You need to make $108,000 to afford a home in America

  • CNN
  • November 13, 2024
CNN

 — 

In most US cities, buying a home now requires a six-figure salary.

A household needed to earn $107,700 to afford a new single-family home and pay property taxes and insurance costs in the third quarter of this year, according to a new report from Oxford Economics. That's nearly double the household income of $56,800 needed to afford a new home in 2019.

The report highlights just how difficult it has become, in a matter of just a few years, for Americans to afford purchasing a new home. Just 36% of US households earned enough to afford a new home, compared to 59% in Q3 2019.

But the world looks different than it did five years ago. In 2020, the pandemic disrupted the overall economy, the housing market included. The pandemic led many Americans to move, seeking more spacious homes. A shortage of homes in the US, combined with increased demand, helped create intense competition, leading to skyrocketing home prices in cities across America.

While the report found that home prices increased in every US city, location still matters. San Jose, California, was the least affordable US metro region, with a median house price of $1.89 million in Q3 2024 and an income of $461,000 needed to afford a home. Other California cities, including San Francisco, Los Angeles and San Diego, were among the least affordable metros.

The most affordable cities were largely in the Midwest and its surrounding areas, including Cleveland, Louisville, Detroit and St. Louis. The income required to cover housing costs in those cities ranged from $64,600 to $75,300, according to the report.

Oxford Economics defined home affordability by assessing whether a home's monthly payments exceed 28% of a person's income.

Cities in Florida, Arizona and South Carolina that have gained a large influx of seniors have seen some of the steepest drops in home affordability in the last five years, according to the report.

A major contributor to the home affordability crisis: rising mortgage rates.

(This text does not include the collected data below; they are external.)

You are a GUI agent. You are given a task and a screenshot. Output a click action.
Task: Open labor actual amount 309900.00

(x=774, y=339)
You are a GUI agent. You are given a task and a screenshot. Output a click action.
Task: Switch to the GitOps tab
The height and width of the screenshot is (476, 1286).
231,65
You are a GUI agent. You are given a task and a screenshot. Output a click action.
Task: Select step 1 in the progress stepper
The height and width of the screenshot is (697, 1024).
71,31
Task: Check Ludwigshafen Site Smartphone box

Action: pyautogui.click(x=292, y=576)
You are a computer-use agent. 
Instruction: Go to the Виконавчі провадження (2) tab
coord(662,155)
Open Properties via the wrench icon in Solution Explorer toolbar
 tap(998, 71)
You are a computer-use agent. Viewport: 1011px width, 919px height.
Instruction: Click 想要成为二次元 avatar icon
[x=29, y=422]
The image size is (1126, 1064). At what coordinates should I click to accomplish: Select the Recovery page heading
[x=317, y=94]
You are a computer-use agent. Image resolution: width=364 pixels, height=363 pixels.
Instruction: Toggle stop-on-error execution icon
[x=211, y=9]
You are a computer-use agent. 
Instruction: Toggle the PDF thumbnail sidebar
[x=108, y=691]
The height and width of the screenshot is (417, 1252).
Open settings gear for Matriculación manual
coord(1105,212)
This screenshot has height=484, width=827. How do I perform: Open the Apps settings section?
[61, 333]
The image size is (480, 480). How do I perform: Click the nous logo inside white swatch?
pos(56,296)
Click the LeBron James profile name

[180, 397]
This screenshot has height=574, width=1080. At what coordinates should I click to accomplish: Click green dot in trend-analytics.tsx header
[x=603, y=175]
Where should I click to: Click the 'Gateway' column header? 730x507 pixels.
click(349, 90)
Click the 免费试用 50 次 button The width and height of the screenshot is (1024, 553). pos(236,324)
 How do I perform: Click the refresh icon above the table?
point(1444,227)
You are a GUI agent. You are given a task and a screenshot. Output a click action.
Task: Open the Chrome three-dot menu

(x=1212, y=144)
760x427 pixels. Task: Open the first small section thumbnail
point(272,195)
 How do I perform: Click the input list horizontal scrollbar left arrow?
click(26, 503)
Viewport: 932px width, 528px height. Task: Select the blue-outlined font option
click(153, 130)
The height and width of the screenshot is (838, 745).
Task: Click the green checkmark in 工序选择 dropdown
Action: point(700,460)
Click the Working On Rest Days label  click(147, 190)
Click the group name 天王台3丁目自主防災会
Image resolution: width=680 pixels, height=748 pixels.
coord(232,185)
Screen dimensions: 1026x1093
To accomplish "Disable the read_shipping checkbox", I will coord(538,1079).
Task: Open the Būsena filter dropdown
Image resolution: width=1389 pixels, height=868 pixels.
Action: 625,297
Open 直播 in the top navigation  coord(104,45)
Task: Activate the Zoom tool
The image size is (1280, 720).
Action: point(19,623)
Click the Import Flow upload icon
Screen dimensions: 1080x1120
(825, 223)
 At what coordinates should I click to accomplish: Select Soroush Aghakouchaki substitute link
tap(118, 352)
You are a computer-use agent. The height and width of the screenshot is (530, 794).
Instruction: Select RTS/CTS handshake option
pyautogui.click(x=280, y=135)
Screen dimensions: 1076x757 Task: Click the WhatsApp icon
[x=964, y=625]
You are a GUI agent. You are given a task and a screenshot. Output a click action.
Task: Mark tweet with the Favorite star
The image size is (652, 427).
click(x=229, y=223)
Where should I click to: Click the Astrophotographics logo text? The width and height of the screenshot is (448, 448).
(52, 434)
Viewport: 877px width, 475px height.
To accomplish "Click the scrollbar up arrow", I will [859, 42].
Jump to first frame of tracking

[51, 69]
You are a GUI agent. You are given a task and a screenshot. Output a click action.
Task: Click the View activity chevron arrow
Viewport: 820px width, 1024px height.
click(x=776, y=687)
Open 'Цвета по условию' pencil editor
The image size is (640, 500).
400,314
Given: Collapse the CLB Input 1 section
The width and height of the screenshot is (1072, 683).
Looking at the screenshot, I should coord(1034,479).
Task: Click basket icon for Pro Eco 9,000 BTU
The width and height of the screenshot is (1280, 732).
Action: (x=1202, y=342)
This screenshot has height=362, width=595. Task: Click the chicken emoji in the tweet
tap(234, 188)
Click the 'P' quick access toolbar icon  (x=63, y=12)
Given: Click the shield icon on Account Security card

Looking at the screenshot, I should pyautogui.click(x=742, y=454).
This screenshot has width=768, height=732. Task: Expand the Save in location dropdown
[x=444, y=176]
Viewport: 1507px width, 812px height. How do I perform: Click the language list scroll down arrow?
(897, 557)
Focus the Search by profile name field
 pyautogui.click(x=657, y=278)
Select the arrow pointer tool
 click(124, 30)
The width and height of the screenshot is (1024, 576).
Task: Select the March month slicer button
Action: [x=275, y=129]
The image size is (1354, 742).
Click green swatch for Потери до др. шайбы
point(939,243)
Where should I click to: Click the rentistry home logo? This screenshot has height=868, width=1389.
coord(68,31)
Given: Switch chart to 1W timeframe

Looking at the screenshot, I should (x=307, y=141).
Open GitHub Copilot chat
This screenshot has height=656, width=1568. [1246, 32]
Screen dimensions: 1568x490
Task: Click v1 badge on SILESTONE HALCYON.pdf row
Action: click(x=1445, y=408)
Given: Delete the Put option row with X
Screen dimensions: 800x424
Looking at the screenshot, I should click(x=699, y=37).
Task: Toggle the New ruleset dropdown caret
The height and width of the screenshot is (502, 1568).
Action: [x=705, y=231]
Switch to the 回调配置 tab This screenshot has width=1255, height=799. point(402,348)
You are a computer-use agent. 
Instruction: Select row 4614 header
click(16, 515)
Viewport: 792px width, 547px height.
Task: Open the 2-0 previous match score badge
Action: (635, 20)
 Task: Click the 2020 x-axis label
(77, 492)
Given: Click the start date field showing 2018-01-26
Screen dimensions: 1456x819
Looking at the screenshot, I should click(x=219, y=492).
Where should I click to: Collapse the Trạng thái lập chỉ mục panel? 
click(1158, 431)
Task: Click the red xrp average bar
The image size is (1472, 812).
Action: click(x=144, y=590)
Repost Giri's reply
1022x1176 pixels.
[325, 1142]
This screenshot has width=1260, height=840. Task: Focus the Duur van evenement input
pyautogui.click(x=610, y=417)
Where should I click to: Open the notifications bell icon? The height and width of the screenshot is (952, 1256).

"While house prices increased in every metro, the rise in mortgage rates eroded affordability more significantly as rates nearly doubled from 3.7% in Q3 2019 to a high of 7.3% in Q4 2023," Barbara Denham, a senior economist at Oxford Economics, said in a statement.

Mortgage rates, which are the interest rates a lender charges on a home loan, ballooned in 2022 and 2023 as the Federal Reserve hiked interest rates to combat inflation. But while mortgage rates have drifted lower since they peaked last year, the average on a standard 30-year fixed mortgage was 6.79% last week, still above any level seen between 2008 and 2022, significantly adding to monthly home payments for many Americans.